FATE Pipeline¶

Pipeline is a high-level python API that allows user to design, start, and query FATE jobs in a sequential manner. FATE Pipeline is designed to be user-friendly and consistent in behavior with FATE command line tools. User can customize job workflow by adding components to pipeline and then initiate a job with one call. In addition, Pipeline provides functionality to run prediction and query information after fitting a pipeline. Run this quick tutorial to have a taste of how FATE Pipeline works. Default values of party ids and work mode may need to be modified depending on the deployment setting.

For more tutorials on pipeline usage, please refer here.

A FATE Job is A Directed Acyclic Graph¶

A FATE job is a dag that consists of algorithm component nodes. FATE pipeline provides easy-to-use tools to configure order and setting of the tasks.

- REQUIRED TASKS
1. Decide whether each statement agrees with the FATE Pipeline overview. Answer yes or no for each, and quote the words from the overview that decide it.
(a) Pipeline is a high-level Python API for designing, starting, and querying FATE jobs in a sequential manner.
(b) The default values of party ids and work mode never need to be changed, whatever the deployment setting.
(c) A FATE job is made up of algorithm component nodes.
2. Extract the passage of the FATE Pipeline overview that opens with the words containing "A FATE Job is A Directed" and closes with "of the tasks.".

Some material

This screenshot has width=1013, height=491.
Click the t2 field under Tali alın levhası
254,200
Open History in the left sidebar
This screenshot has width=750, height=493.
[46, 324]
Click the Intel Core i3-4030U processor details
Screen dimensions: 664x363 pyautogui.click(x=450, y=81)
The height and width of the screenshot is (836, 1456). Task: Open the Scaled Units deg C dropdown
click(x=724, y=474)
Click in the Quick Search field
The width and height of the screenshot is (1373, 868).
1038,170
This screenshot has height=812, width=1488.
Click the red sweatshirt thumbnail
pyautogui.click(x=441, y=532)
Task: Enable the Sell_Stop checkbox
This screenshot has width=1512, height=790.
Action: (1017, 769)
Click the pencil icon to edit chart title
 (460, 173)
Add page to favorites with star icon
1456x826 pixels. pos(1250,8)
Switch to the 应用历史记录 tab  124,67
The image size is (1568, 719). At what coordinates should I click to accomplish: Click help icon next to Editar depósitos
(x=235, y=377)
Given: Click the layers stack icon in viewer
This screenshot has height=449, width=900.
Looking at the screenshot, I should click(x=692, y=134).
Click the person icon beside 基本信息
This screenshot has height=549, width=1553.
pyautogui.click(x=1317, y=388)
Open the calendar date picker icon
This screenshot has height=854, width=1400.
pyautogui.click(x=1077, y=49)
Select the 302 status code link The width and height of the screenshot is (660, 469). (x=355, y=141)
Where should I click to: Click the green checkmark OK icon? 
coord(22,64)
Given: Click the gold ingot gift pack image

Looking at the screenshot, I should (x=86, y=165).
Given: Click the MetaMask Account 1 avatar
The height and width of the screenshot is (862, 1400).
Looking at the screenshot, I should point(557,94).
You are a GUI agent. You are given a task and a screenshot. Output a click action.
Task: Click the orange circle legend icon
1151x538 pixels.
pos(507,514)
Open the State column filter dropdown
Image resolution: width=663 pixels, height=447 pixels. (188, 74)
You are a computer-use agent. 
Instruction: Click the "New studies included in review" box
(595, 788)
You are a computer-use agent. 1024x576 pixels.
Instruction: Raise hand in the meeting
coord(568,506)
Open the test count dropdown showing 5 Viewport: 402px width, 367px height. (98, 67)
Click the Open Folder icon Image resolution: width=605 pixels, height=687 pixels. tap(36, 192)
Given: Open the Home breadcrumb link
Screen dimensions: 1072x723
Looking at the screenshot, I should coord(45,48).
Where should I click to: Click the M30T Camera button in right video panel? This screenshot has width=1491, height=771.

- EXPECTED RESPONSES
1.
(a) Yes: "Pipeline is a high-level python API that allows user to design, start, and query FATE jobs in a sequential manner."
(b) No: "Default values of party ids and work mode may need to be modified depending on the deployment setting."
(c) Yes: "A FATE job is a dag that consists of algorithm component nodes."

2.
A FATE Job is A Directed Acyclic Graph¶

A FATE job is a dag that consists of algorithm component nodes. FATE pipeline provides easy-to-use tools to configure order and setting of the tasks.